O Otávio eu o conheço desde que tinha 18 anos, quando fizemos um espetáculo juntos, uma coisa muito louca. Depois ele casou com a Preta Gil, eu e ele tivemos filhos mais ou menos na mesma época, as coisas iam coincidindo. Com o Vladimir foi mais ou menos parecido, só que mais recente, porque ele veio da Bahia. Mas, quando já estava no Rio de Janeiro, acabou casando com a Adriana Esteves, que é uma amiga muito querida. Ou seja, ficamos todos muito próximos. A companhia deles me deu garantia e segurança para voltar a atuar.
E como você recebeu esse convite?
Quando o Caio me disse que meu personagem seria um cavalo chamado Ruminante, fiquei com muitas dúvidas. Como eu faria isso? E, no texto original, o cavalo fala horrores, o tempo todo. Ele é uma espécie de narrador. A primeira coisa que perguntei pra ele foi: “você pretende filmar tudo isso?” (risos).
Mas o que você estava lendo era a peça de teatro, certo?
Sim, era a peça. Mas eu não a conhecia. E a estrutura dele, ainda que teatral, tem uma visão, um contexto cinematográfico. Tanto que a adaptação funcionou – ao menos é o que eu penso, claro. E, como disse antes, não conhecia o Caio. Tinha lido algumas coisas a respeito, haviam me falado sobre ele por amigos em comuns, mas sempre com entusiasmo, falando do talento dele e tal. Umas duas ou três vezes antes, em encontros em festas, ele havia me dito “vamos trabalhar juntos”, e eu pensava “claro, é só me ligar...”, mas aquele tipo de papo de bêbado, que não vai ligar nunca. Só que ele ligou…

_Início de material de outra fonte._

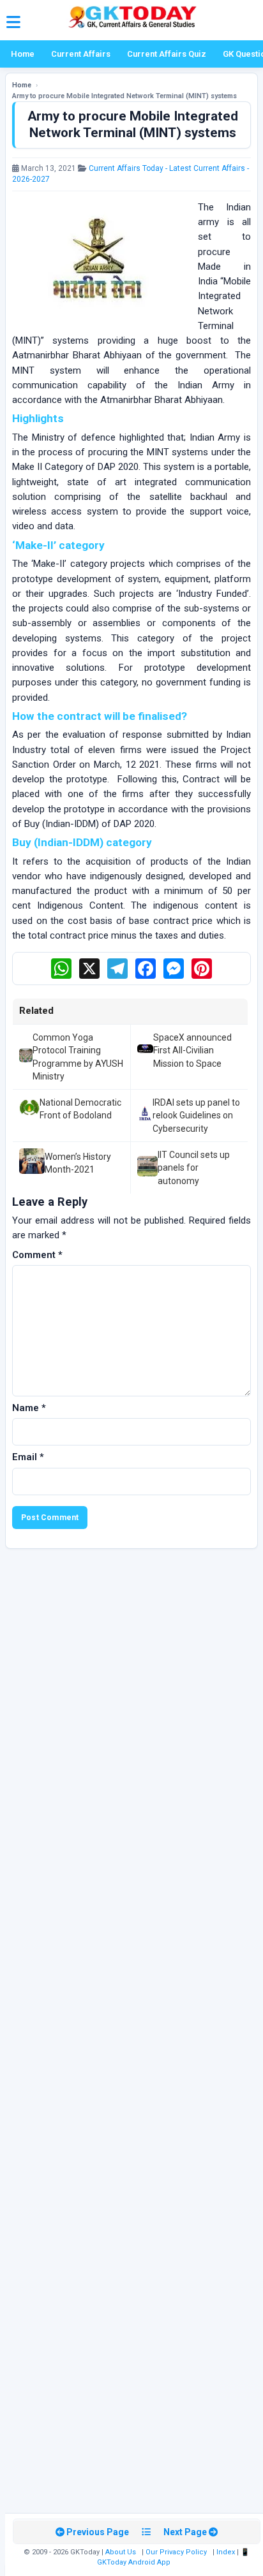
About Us (120, 2552)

Como foi esse processo de transformar uma peça de teatro em um roteiro de cinema?
Quando o Caio me ligou, a nossa intimidade era zero. Mas assim que começamos a trabalhar juntos, nos tornamos grandes amigos. Ele é muito ávido por sugestões, é um cara muito criativo que trabalha bem em conjunto. Foi minha a ideia, por exemplo, de dividir a estrutura do filme em três atos, com as mortes de cada personagem. Ou seja, construímos juntos o roteiro, o processo foi bem colaborativo. Todo mundo deu opinião. No primeiro dia de ensaio, pra se ter uma ideia, o roteiro estava pela metade!
Vocês chegaram a ensaiar muito antes das filmagens?
Claro, muito. Foram 15 dias de ensaios, em que íamos construindo o roteiro, os personagens, a história, todo mundo junto. Os ensaios nos ajudaram a perceber o que estava sobrando, as gorduras do texto. E também nos aproximaram ainda mais. Eu estava um pouco mais livre de tempo do que os meninos, que estavam mais envolvidos com a televisão, então pude me aproximar bastante do Caio. Foi uma experiência inesquecível.
O que achou da proposta de interpretar um cavalo?
Essa é a magia do cinema, certo? Primeiro levei um susto, mas aos poucos fui entendendo a proposta. Eu me formei em teatro, me sinto atraído por essas loucuras! A equipe inteira é de gente maluca assim, é muito mais gostoso de trabalhar com quem te desafia. Todo mundo que estava ali era por causa do sucesso no teatro, ninguém havia lido o roteiro antes. Mas o texto original já era suficientemente arrebatador, e entendemos que vinha algo muito legal a partir disso. O Caio não é um cineasta, ele se tornou um após fazer dois filmes, mas não tem todas as referências. E essa ingenuidade permite uma liberdade rara.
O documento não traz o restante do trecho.